Mountain News 

Canyons wants out of lease

PARK CITY, Utah — The owner of The Canyons, one of the several ski areas at Park City, continues to try to end his lease with American Skiing Co., the operator and developer.

In the latest wrinkle of this on-going story, Kenny Griswold told The Park Record that he had gone to Colorado to discuss options with several potential investors. He had specifically mentioned Vail. "Vail would do brilliant things," he told the newspaper.

Vail Resorts denies any meeting or negotiations. Griswold did not mention any other Vail-area organizations, although East West Partners, a development company with interests in Park City, also has close ties with Vail Resorts.

The story is rife with lawsuits and counter-suits. Griswold’s company had operated the ski area, but in 1997 leased the land at the ski area to the American Ski Company. The 50-year lease has a 150-year option. That arrangement also specified that the American Ski Co. was to build a golf course by 2002.

That golf course has not been built, but the reason why is a matter of contention. Clearly, the American Skiing Co. was in financial trouble several years ago when it unloaded Heavenly on Vail Resorts. Now, it is shopping Steamboat, but insists that it’s not motivated by financial duress. And The Canyons has "had three record years, both where skier-days and revenues and profits are concerned – three years in a row," said Tim Vetter, spokesman for the Canyons. The company also says it is not building the golf course now because Griswold won’t surrender the land.

Griswold maintains that American Skiing Co. is in financial trouble, and he wants to sever the relationship before the company defaults. "You cannot disguise the trouble that they’re in," he tells the Park Record. He also says that the American Skiing Co. is trying to buy him out.

Fractional real estate questioned

ASPEN, Colo. — The updated and upscaled form of time-share called fractional ownership has been taking the ski towns by storm. Developers claim fractionals will put people in town throughout the year.

For most ski towns, this is welcome news.

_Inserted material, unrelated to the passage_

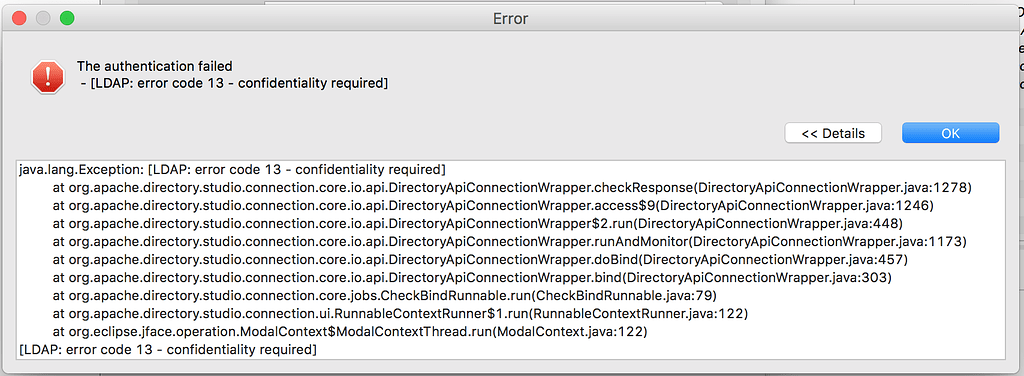Click the OK button

click(950, 133)
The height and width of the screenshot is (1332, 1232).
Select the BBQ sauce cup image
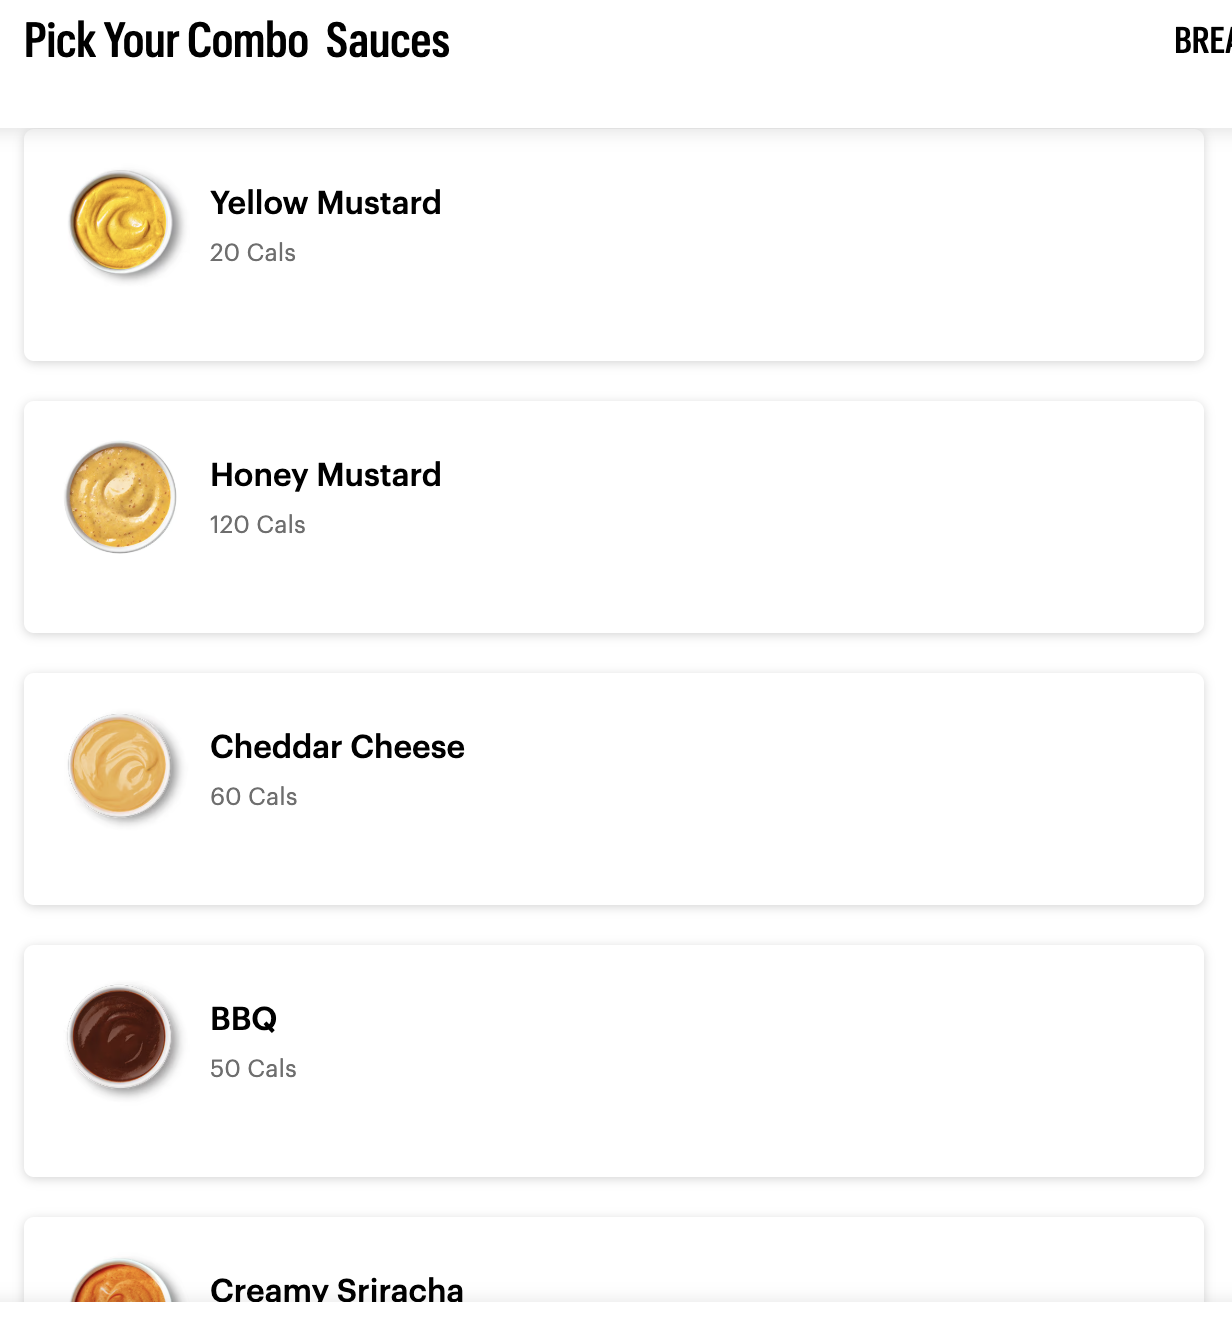click(120, 1039)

Conventional tourism has been stagnant or even in decline. Ski towns have instead become the places of a) retirees, b) people for whom skiing is only an amenity, and c) second-home owner.

But in Aspen, there are increasing questions about whether fractional ownership really puts people on the streets the way that developers say it does. City officials have begun a study, reports The Aspen Times. "Assertions were made in the application process about economic activity. We’re testing those assumptions."